Aim of the task:
Collect from the data below each line with "computer".

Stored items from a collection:
##########

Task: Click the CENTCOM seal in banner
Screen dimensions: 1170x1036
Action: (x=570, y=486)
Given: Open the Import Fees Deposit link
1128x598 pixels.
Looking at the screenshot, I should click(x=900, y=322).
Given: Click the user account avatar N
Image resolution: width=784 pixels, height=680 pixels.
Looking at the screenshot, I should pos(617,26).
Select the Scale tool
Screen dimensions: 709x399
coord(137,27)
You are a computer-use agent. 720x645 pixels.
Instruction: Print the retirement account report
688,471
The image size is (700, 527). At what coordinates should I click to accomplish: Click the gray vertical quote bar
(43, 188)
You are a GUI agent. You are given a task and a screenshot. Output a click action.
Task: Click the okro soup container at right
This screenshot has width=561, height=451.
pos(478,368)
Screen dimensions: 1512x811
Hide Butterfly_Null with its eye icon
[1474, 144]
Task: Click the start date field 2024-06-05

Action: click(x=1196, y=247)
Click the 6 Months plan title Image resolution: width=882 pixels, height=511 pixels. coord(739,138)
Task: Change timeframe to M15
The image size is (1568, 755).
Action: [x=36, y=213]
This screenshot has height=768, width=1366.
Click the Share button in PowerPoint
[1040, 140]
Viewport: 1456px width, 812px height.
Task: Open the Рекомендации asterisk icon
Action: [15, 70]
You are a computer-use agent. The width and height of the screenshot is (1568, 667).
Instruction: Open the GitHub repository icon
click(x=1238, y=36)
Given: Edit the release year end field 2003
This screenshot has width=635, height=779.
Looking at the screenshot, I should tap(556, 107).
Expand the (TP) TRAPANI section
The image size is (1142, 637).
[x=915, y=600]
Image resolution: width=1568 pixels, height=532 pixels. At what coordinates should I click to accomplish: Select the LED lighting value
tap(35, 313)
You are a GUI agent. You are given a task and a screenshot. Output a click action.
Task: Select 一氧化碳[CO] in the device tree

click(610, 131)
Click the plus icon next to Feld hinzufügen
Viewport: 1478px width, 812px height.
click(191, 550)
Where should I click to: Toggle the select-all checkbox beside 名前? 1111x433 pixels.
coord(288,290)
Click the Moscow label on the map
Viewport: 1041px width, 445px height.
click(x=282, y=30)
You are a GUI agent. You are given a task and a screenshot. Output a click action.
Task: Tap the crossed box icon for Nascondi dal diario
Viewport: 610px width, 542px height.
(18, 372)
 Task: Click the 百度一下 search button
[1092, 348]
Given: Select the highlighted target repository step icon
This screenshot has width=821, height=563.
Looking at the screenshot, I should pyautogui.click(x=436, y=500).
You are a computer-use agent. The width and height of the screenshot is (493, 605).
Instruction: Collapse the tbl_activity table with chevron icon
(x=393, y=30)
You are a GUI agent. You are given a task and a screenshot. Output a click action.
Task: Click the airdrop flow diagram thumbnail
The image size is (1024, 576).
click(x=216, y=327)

##########

The answer:
You are a computer-use agent. 720x645 pixels.
You are a computer-use agent. The width and height of the screenshot is (1568, 667).
You are a computer-use agent. The width and height of the screenshot is (493, 605).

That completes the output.